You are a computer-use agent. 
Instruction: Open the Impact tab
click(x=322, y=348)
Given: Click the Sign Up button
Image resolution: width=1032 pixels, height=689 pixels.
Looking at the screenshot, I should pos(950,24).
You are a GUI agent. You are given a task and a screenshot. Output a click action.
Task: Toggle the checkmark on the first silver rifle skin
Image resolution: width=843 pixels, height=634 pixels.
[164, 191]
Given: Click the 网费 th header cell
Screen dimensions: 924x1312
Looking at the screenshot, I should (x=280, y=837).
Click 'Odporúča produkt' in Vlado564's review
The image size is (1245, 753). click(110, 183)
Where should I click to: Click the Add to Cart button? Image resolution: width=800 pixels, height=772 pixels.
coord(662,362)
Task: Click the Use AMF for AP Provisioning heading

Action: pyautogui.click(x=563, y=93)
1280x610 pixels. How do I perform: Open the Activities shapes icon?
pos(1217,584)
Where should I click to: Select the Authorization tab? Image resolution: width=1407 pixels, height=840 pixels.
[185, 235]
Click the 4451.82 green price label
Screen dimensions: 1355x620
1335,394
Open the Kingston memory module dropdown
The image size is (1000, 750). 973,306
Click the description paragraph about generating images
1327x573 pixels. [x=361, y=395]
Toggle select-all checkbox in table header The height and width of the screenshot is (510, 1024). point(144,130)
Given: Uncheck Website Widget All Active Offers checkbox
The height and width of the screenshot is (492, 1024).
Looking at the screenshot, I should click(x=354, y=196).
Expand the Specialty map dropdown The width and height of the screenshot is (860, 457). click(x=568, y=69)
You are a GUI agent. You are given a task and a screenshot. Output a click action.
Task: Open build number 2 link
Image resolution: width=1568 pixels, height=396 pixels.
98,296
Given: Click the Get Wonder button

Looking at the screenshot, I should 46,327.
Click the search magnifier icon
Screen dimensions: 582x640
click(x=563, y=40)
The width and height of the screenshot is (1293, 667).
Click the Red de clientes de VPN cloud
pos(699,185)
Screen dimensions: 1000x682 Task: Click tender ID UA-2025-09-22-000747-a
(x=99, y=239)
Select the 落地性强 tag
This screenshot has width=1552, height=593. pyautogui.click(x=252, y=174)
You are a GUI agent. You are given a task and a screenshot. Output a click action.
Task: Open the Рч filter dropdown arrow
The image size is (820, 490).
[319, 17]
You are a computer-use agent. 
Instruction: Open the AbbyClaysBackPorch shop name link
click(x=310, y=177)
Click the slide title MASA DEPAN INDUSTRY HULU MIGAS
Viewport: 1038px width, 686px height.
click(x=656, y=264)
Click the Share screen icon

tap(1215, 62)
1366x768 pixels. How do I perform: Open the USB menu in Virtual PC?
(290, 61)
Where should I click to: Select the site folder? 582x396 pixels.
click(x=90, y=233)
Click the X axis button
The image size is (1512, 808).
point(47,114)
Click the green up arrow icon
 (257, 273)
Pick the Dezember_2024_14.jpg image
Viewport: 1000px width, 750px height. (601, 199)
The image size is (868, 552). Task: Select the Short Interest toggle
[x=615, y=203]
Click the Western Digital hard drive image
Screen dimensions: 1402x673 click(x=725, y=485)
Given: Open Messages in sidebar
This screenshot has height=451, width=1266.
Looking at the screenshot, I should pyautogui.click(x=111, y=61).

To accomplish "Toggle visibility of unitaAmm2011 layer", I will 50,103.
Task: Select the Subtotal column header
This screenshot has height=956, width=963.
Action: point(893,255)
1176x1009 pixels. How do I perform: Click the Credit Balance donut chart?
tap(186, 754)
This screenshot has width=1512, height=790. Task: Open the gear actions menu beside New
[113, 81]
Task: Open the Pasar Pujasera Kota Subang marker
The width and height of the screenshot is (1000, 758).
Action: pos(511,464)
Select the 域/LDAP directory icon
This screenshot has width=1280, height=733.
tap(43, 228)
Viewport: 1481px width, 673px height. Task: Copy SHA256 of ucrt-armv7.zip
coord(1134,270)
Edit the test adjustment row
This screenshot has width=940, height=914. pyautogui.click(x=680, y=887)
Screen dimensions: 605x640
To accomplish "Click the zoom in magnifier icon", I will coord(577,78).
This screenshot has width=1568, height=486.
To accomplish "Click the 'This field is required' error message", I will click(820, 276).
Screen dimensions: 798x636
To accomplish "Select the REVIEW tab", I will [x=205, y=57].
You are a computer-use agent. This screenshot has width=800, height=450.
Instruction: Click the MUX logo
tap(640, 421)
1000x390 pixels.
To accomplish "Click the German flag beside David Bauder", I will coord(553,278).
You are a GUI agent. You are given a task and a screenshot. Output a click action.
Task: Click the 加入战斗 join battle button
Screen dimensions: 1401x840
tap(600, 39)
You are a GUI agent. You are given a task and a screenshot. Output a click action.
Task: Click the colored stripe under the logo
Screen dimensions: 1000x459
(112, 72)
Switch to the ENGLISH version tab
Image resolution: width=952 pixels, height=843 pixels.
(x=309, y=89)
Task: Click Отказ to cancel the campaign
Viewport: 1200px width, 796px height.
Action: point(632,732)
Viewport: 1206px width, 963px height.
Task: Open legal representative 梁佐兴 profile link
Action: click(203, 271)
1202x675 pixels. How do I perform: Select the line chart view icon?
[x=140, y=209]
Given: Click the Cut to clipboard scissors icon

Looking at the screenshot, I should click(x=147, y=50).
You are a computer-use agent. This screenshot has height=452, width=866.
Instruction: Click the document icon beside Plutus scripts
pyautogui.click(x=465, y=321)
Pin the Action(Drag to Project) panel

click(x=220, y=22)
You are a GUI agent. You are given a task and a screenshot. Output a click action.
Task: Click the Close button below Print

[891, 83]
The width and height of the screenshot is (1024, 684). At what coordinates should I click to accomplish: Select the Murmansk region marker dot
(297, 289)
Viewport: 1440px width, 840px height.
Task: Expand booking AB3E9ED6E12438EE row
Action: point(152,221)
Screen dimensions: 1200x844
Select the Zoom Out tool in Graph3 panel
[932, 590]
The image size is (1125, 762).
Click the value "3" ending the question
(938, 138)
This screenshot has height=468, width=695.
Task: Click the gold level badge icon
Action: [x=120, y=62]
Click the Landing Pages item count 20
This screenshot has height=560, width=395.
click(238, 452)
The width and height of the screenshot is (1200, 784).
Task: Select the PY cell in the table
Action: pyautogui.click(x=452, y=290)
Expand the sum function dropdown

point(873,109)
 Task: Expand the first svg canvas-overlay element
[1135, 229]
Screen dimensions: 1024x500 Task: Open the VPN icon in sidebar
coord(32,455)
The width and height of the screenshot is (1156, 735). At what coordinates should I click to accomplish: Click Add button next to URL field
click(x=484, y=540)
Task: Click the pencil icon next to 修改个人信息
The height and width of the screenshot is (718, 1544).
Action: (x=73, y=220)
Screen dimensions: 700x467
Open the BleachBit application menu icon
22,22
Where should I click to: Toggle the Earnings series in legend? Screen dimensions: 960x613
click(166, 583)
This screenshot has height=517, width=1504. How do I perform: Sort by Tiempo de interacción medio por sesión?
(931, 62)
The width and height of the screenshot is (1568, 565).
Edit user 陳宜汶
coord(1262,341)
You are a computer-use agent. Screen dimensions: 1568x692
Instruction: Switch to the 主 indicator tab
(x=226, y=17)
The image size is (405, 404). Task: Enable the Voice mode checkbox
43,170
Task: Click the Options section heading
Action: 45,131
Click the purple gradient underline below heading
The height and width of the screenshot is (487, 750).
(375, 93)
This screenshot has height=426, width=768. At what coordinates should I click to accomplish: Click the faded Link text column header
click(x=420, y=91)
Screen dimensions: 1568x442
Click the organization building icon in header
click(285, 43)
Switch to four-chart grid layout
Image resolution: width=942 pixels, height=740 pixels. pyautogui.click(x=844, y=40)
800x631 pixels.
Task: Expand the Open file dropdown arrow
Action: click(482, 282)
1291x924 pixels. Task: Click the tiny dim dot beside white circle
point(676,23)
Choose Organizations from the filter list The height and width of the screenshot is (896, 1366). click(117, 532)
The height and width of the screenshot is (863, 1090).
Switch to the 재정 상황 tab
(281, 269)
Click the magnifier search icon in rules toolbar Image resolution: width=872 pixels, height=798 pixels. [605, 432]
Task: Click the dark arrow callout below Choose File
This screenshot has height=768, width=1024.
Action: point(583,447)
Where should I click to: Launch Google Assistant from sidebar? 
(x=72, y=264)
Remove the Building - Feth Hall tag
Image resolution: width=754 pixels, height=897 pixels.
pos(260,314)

§ §

Task requirements
Return, word for word, the line containing "Screen dimensions: 1568x442" and all lines after it through the last line of the records, and nothing else.

Output
Screen dimensions: 1568x442
Click the organization building icon in header
click(285, 43)
Switch to four-chart grid layout
Image resolution: width=942 pixels, height=740 pixels. pyautogui.click(x=844, y=40)
800x631 pixels.
Task: Expand the Open file dropdown arrow
Action: click(482, 282)
1291x924 pixels. Task: Click the tiny dim dot beside white circle
point(676,23)
Choose Organizations from the filter list The height and width of the screenshot is (896, 1366). click(117, 532)
The height and width of the screenshot is (863, 1090).
Switch to the 재정 상황 tab
(281, 269)
Click the magnifier search icon in rules toolbar Image resolution: width=872 pixels, height=798 pixels. [605, 432]
Task: Click the dark arrow callout below Choose File
This screenshot has height=768, width=1024.
Action: point(583,447)
Where should I click to: Launch Google Assistant from sidebar? 
(x=72, y=264)
Remove the Building - Feth Hall tag
Image resolution: width=754 pixels, height=897 pixels.
pos(260,314)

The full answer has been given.